On Tuesday, Republican Chair Thomas Noonan said an open conversation between the nonprofit and commission members could potentially motivate changes to the proposal. Because Fairfield already has zoning laws regulating transit-oriented districts, he said, members should take the opportunity to push back on hindrances to local development.

“There’s a chance that maybe we can have some impact on this legislation, and maybe it’s to the town’s benefit,” Noonan said. “This state law will affect us if it’s passed.”

Democratic commissioners Tom Corsillo, Steven Levy, Jeff Randolph and Jeanine Pocoski joined Noonan in pushing for the presentation.

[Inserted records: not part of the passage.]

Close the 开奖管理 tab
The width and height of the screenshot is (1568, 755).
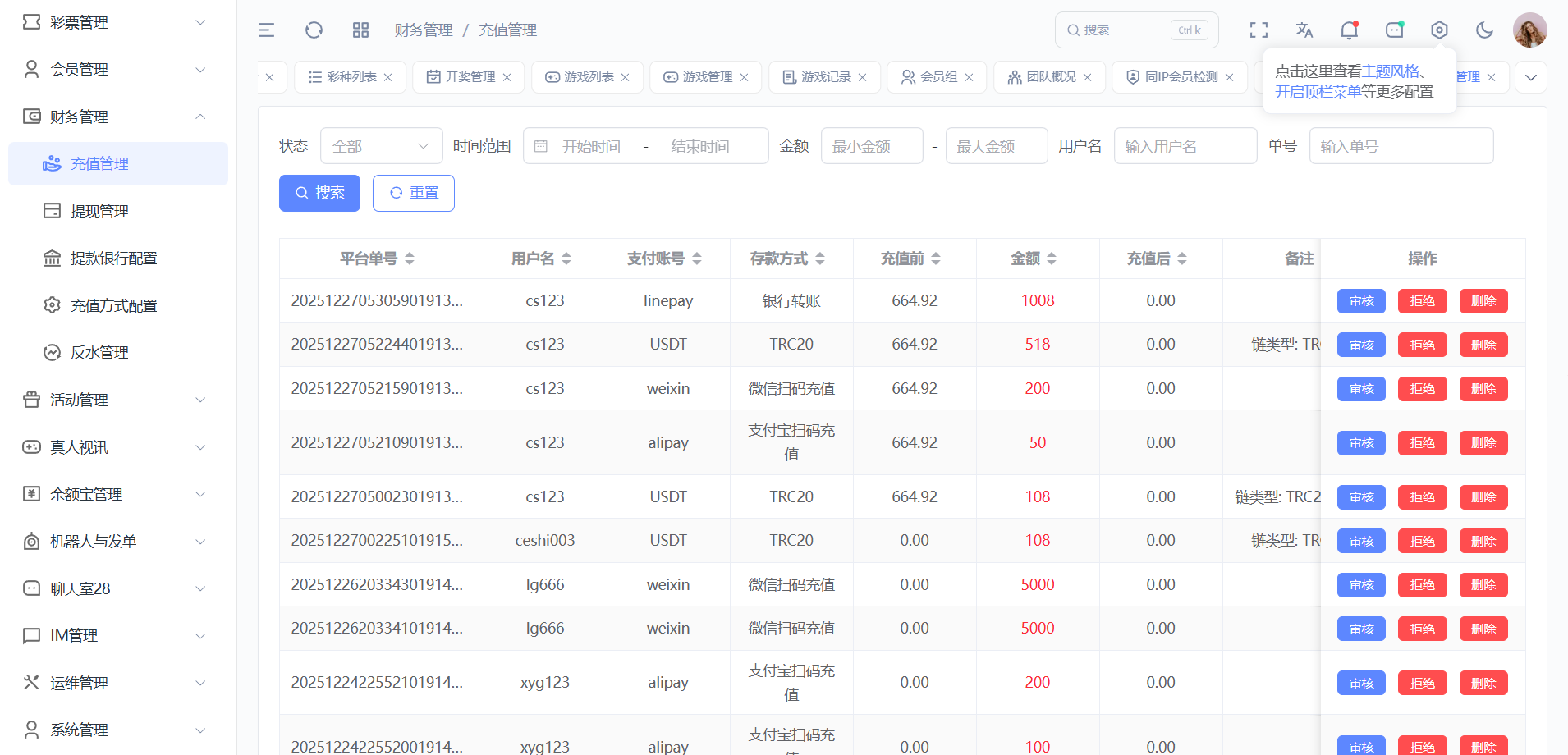click(507, 77)
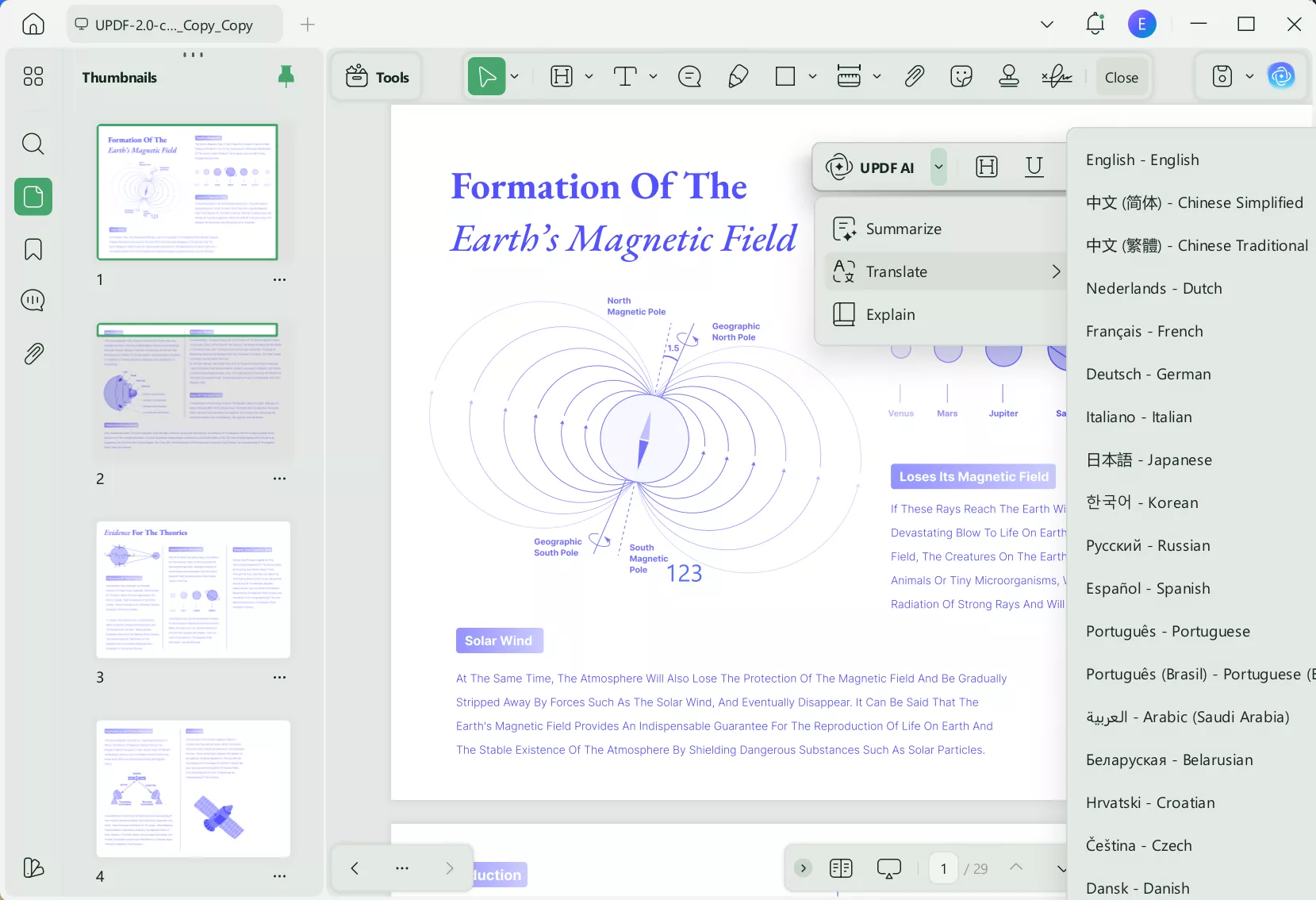
Task: Click the stamp tool icon
Action: click(x=1008, y=76)
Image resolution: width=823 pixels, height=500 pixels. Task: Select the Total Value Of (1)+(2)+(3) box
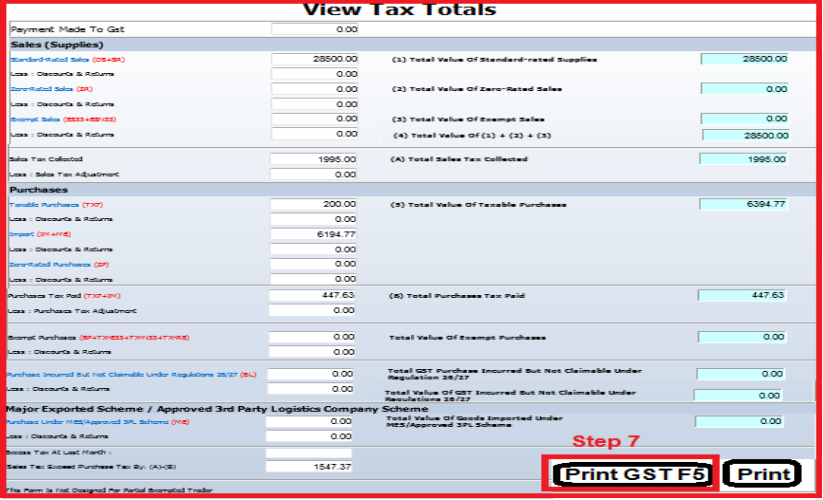pos(745,134)
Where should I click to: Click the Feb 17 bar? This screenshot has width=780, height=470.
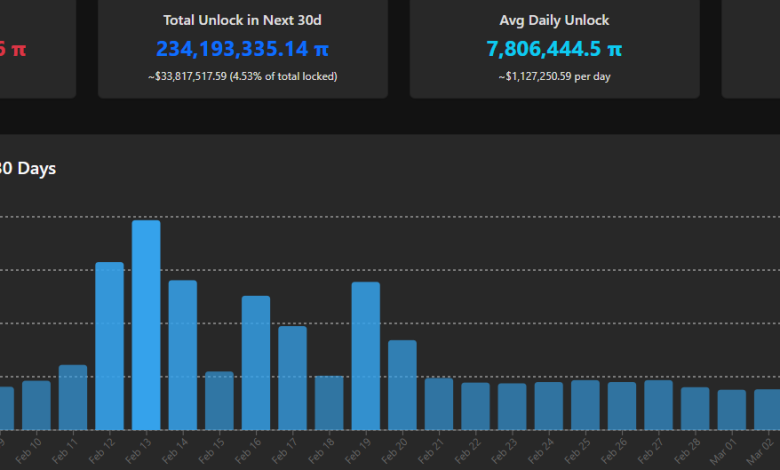pyautogui.click(x=292, y=378)
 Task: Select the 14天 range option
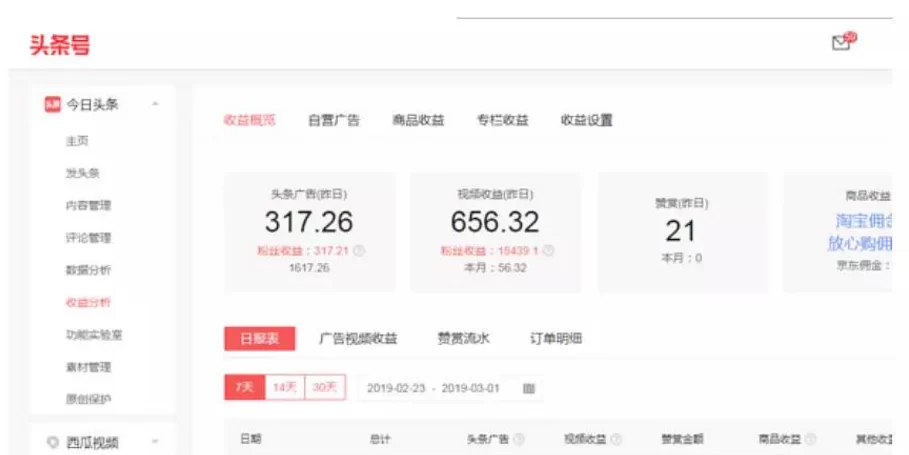(284, 387)
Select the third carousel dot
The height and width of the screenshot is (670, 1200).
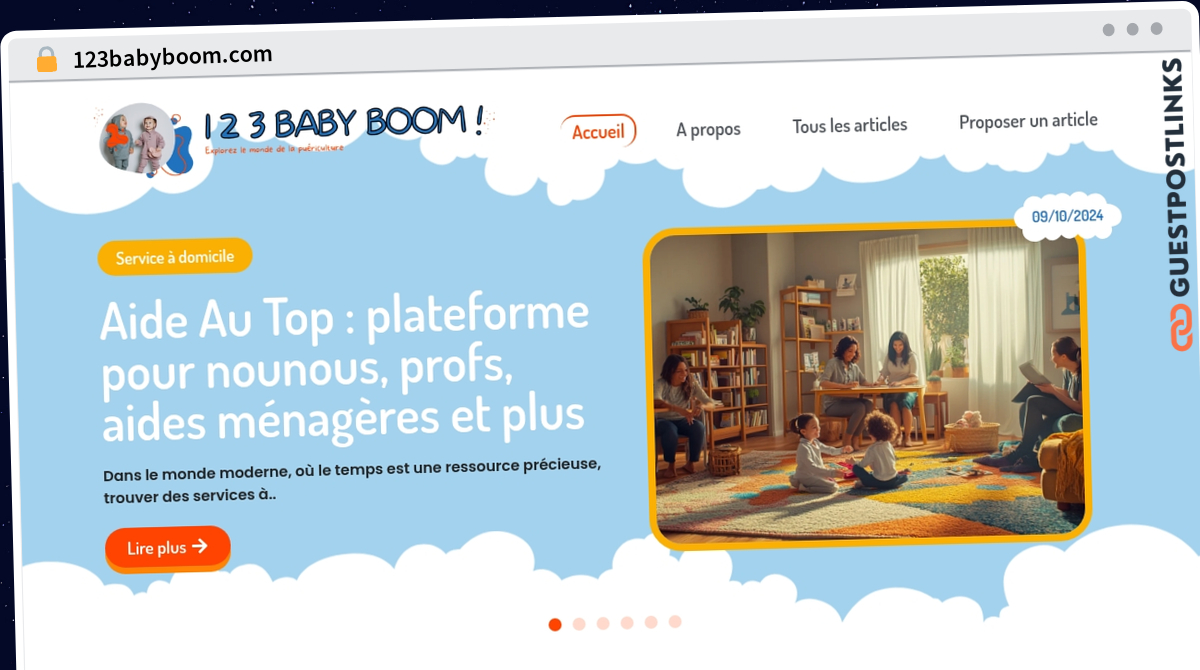(603, 623)
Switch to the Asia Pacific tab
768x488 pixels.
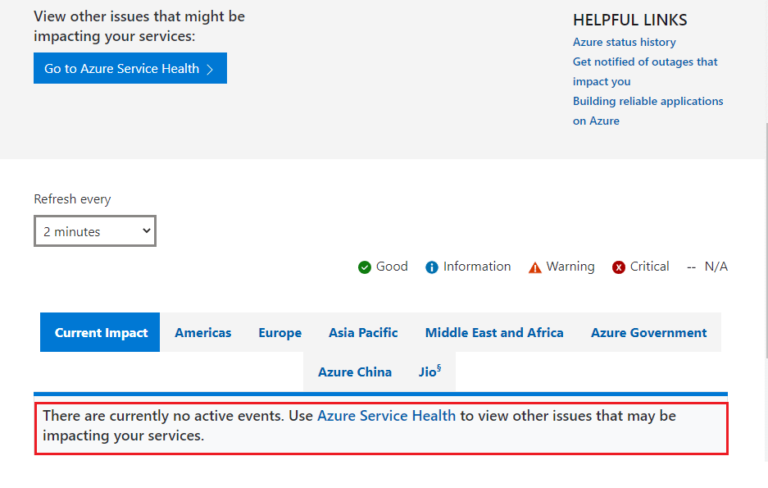click(x=363, y=333)
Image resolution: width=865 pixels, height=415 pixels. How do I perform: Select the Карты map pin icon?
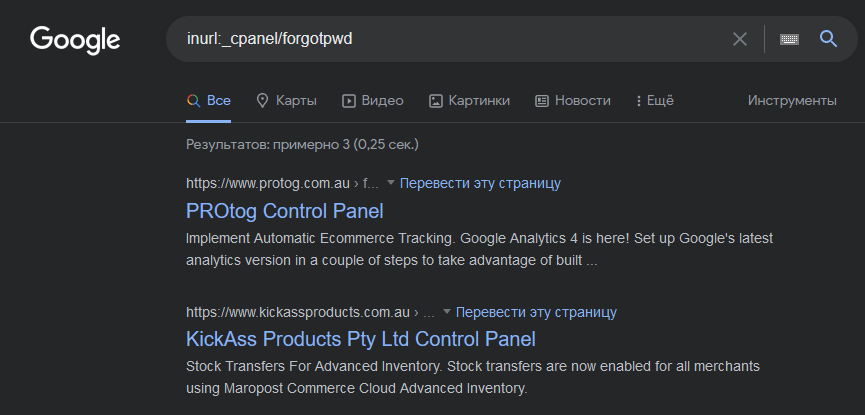pyautogui.click(x=263, y=100)
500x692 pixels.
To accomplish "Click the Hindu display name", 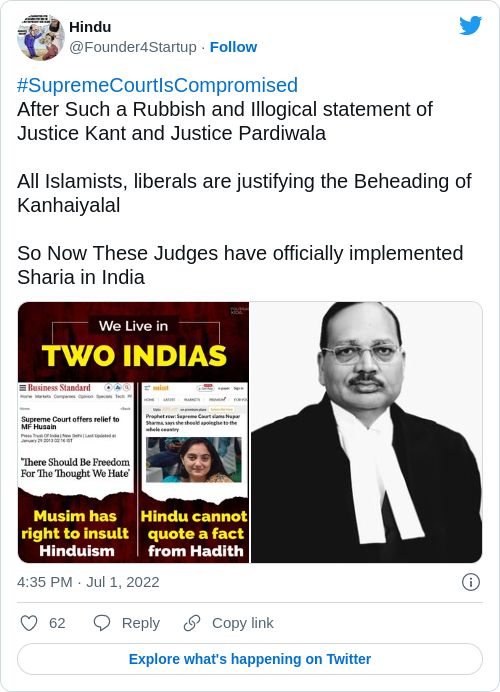I will click(x=90, y=27).
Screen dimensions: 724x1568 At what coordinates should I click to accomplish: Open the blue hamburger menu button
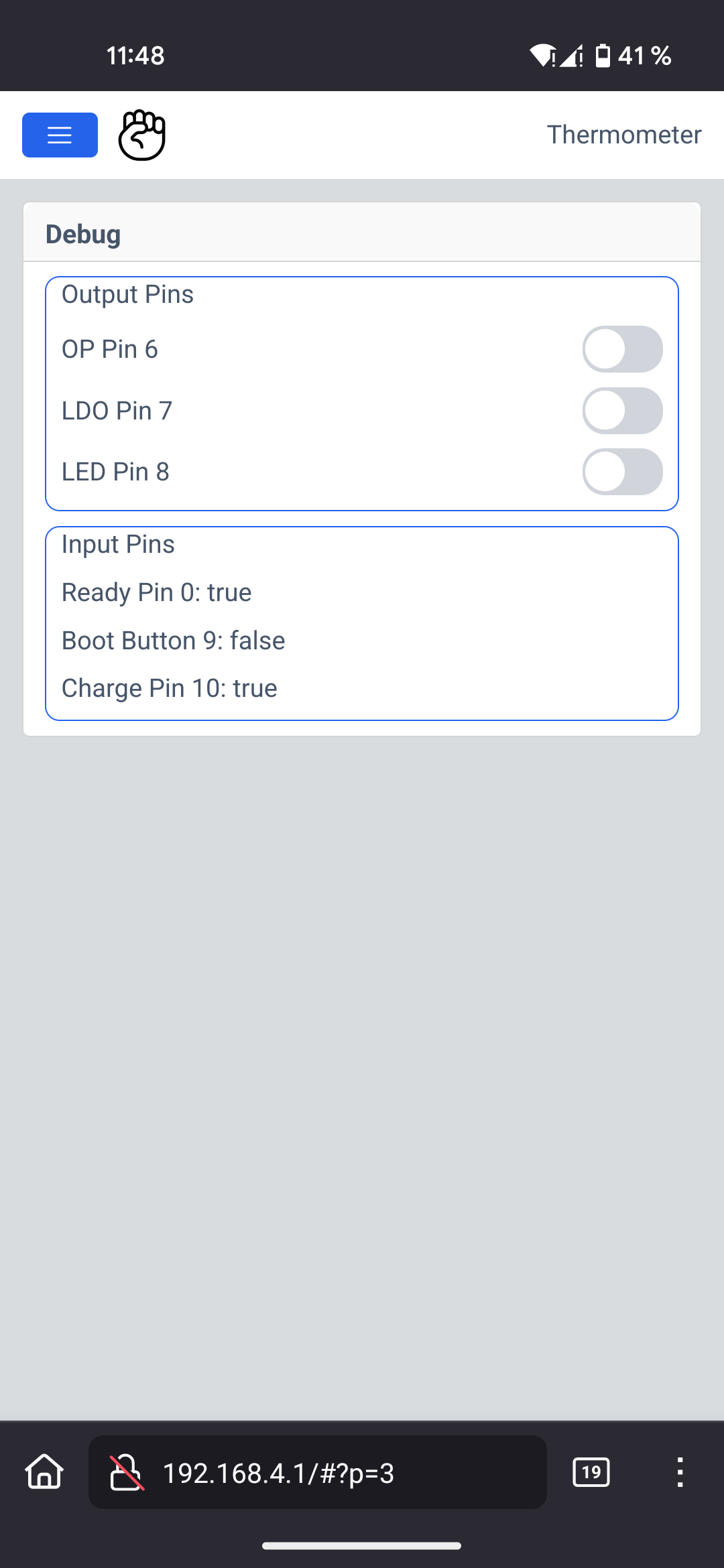[x=60, y=135]
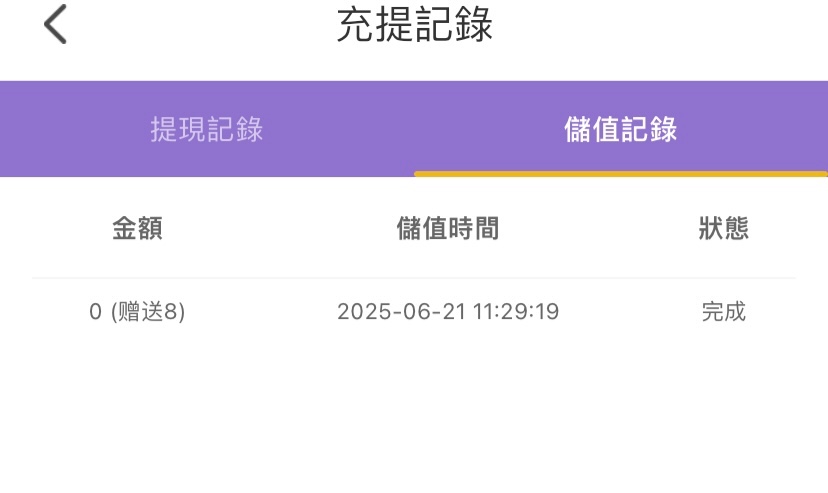
Task: Click blank space between 儲值時間 and 狀態 headers
Action: (600, 229)
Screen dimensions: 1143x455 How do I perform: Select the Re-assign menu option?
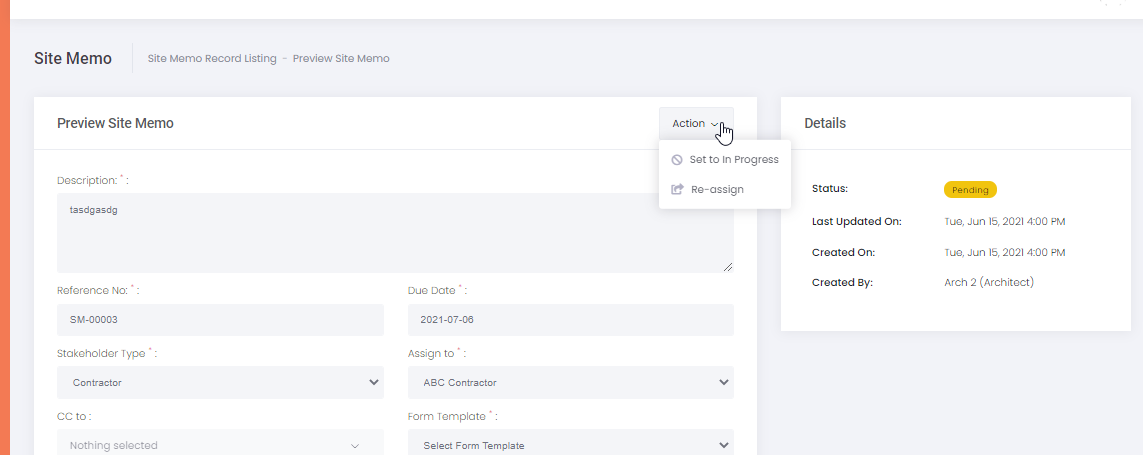point(717,189)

“I think it would be a mistake to forfeit that opportunity,” Corsillo said.

After a nearly 45-minute discussion, the commission voted to allow the presentation at an upcoming meeting in a 4-3 vote, with Braun, Harrison and Ford opposed.

On Wednesday, Desegregate Connecticut Director Pete Harrison told CT Examiner that comments from local and state officials are important, as they inspired changes to this year’s bill.

While the new bill will be largely the same as the 2023 proposal, Harrison said the group plans to remove some of the original density requirements, expand affordable housing options and include local wetland agencies in the planning process to encourage municipal support.

Harrison said the group presented its idea to many local planning and zoning commissions in 2022 and 2023, and used the feedback to make changes. Although he understands the inherent tension between local control and state oversight in Connecticut, he said, collaboration at all levels is key.

“We think it’s not a binary choice, and we want what is most effective at the local level to get passed at the state level,” Harrison said. “​​Sometimes there’s some folks that, I think, have different conceptions of what the conversation will be, or that it’ll be some kind of an endorsement. And that’s not the case.”

In addition to Fairfield, Harrison said Desegregate Connecticut has requested presentations with commissions in towns like Greenwich and Wilton. He said the group is approaching officials in good faith to solicit their input and move the bill forward.

Asked about the commission debate on Wednesday, State Rep. Cristin McCarthy Vahey, D-Fairfield, who voted to send the bill to the full General Assembly on the state Planning and Development Committee last year, said housing is the biggest crisis that the state is facing right now. McCarthy Vahey said it was critical for Desegregate Connecticut, as the lead advocate for this particular effort to incentivize new housing, to hear feedback from officials.

While she said legislators will engage their constituents about the proposal, McCarthy Vahey questioned why some members of the Fairfield commission would reject a chance to do the same.

“I do find it ironic that members of the commission who have consistently conveyed their interest in being able to have a voice are pushing back when given the direct opportunity to have a voice and to provide public and transparent input into ideas,” she said.

Echoing McCarthy Vahey, State Rep. Jennifer Leeper, D-Fairfield, said Wednesday that  she can’t imagine why commission members wouldn’t jump at the opportunity to influence a bill, given local concern over state housing laws.

“I’ve often heard from members of our TPZ Commission that the legislative process isn’t inclusive enough of local voices when it comes to policies to address our housing crisis,” Leeper said. “While bills receive public hearings specifically to hear from the public, this is a unique opportunity to elevate the voices of Fairfield’s TPZ commissioners and empower them to share their policy concerns and ideas directly with one of the organizations advocating for them.” 

State Sen. Tony Hwang, R-Fairfield, who opposed the bill in the state Planning and Development Committee, and State Rep. Sarah Keitt, D-Fairfield, did not respond to requests for comment.